Proving that $\sqrt[n]{m}$ is irrational

Question

I want to make a proof that $\sqrt[n]{m} \quad \forall \quad m,n \in \Bbb N$ is irrational if $m$ cannot be expressed as a perfect $n^\text{th}$ power of some other number $z \in \Bbb N$.

Begin by saying it's unconditionally rational and hence:

$\sqrt[n]{m}=\dfrac{p}{q} \iff p, q \in \Bbb N$

$m=\dfrac{p^n}{q^n} \tag 1$

$mq^n=p^n$

Now say that $p=am^b , q=cm^d \iff a, b, c, d \in \Bbb N$

In this case $b$ and $d$ can be $0$

What you get now is:

$m(cm^d)^n=(am^b)^n$

$c^n \cdot m^{nd+1}=a^n \cdot m^{nb} \tag 2$

Looking at the exponents of $m$, one is always divisible by $n$ and another is not. Hence it is a contradiction to say that in a general case they'd be equal.

In an attempt to resolve this, say that indeed $m=z^n$.

Then:

$c^n \cdot z^{n(nd+1)}=a^n \cdot z^{n^2b} \tag 3$

And it is now possible, since the exponents are now both divisible by $n$.

To end, say that $q=cm^d=1$. Then it would suffice to show that $\sqrt[n]{m}=z=p$

If $q=1$ then $c=1, d=0$

And:

$1^n \cdot z^n=a^n \cdot z^{n^2b}$

$z^n=a^n \cdot z^{n^2b}$

The only way this equation can be satisfied is if $n=0$ or $a=z, b=0$. For the first it means that $\sqrt[n]{m}$ has a few technical problems are aren't all that interesting. For the second, it implies:

$p=am^b=zm^0=z$

Q.E.D

Is this a legitimate argument or is there some lacking in the generality I was aiming for? Additional info and advice would be appreciated.

Answer 1

You overlook simplifying assumptions. First if $r=(k^n\cdot m)$, then $\sqrt[n]{r}=k\sqrt[n]{m}$. Since an integer ($k$) times an irrational ($\sqrt[n]{m}$) is still irrational, you can assume that if you solve the question for all $m$ that have no factors which are $n$th powers, you have solved the entire problem. So you can assume $m$ has no $n$th power factors. Second, you can assume that the fraction $\frac{p}{q}$ is in its lowest terms, i.e. $\gcd (p,q)=1$. If it were not to begin with, there is no reason not to extract common factors to reduce the fraction to lowest terms.

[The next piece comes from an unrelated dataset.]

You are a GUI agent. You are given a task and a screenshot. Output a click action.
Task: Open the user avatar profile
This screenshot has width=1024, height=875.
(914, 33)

With that, you are essentially done. You give the rearranged equation (1), $mq^n=p^n$. By FTA, any factor of $p$ must be a factor of $mq^n$. By the second assumption, that factor cannot be a factor of $q$, so it must be a factor of $m$. But any factor of $p$ must be present in ($p^n$) $n$ times, so it must be present in ($m$) $n$ times. But by the first assumption, $m$ has no $n$th power factors, so that can't be the case either.

Answer 2

It seems overcomplicated.

Start with this equivalent statement, which is easier to read and understand (less negations):

If $\sqrt[n]{m}$ is rational, then $m$ is a perfect $n^\text{th}$ power of some natural number.

We have $mq^n=p^n$. Let $r$ be any prime. Then, by looking at the exponent of $r$ in the factorization of both sides, we get $$ v_r(m) + n v_r(q) = n v_r(p) $$ This implies that $v_r(m)$ is a multiple of $n$. And this is equivalent to $m$ being a perfect $n^\text{th}$ power.